**What the task asks:**
Please give an exact copy of every line from the one holding "Screen dimensions: 1456x819 Task: Click" through the final line of the records below.

Source records
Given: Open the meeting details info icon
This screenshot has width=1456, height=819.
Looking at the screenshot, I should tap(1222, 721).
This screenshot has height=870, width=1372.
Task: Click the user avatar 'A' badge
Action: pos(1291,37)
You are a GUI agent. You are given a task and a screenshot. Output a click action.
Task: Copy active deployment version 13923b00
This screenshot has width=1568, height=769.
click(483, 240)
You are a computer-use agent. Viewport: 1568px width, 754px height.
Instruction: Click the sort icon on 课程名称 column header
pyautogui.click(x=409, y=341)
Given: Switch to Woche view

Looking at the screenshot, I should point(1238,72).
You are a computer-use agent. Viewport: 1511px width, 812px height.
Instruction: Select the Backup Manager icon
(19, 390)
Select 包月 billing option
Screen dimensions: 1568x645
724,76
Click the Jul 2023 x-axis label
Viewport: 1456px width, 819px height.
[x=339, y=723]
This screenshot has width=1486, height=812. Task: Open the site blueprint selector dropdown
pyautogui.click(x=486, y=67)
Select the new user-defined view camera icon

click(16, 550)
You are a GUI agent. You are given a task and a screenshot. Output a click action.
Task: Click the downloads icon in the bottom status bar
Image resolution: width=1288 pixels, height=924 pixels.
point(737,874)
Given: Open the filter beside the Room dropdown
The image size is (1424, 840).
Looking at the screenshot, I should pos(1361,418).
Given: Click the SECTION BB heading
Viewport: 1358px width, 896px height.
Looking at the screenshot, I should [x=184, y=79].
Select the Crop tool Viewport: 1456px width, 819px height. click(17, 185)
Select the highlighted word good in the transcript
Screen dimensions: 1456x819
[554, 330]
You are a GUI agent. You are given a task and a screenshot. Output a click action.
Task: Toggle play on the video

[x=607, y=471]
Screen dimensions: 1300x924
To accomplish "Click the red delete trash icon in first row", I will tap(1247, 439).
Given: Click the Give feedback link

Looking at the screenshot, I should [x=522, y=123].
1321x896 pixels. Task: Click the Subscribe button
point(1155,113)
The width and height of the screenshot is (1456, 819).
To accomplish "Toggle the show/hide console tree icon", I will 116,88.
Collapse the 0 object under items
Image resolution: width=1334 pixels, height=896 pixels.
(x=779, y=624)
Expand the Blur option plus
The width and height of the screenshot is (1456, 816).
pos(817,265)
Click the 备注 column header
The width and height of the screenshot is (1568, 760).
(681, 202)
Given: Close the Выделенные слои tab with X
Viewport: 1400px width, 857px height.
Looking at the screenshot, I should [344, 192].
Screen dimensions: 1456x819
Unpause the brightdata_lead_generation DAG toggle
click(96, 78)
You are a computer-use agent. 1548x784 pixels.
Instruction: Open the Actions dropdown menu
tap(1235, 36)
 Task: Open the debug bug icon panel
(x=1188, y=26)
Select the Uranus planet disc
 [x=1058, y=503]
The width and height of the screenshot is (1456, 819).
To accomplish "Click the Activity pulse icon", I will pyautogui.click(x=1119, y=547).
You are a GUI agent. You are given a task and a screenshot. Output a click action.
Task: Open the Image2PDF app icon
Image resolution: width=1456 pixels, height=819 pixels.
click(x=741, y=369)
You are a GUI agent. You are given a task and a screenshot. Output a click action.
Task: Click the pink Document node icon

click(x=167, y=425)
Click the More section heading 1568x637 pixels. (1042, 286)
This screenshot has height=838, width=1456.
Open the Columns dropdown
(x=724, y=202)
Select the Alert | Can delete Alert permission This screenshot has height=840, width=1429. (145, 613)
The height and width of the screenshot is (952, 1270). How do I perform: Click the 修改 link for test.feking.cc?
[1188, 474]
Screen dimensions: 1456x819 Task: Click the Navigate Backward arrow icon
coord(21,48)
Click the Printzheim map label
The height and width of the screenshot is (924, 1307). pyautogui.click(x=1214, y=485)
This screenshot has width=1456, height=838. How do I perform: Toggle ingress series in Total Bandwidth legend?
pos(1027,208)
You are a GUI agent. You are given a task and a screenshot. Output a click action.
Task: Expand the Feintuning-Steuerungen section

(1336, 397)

**Answer:**
Screen dimensions: 1456x819 Task: Click the Navigate Backward arrow icon
coord(21,48)
Click the Printzheim map label
The height and width of the screenshot is (924, 1307). pyautogui.click(x=1214, y=485)
This screenshot has width=1456, height=838. How do I perform: Toggle ingress series in Total Bandwidth legend?
pos(1027,208)
You are a GUI agent. You are given a task and a screenshot. Output a click action.
Task: Expand the Feintuning-Steuerungen section

(1336, 397)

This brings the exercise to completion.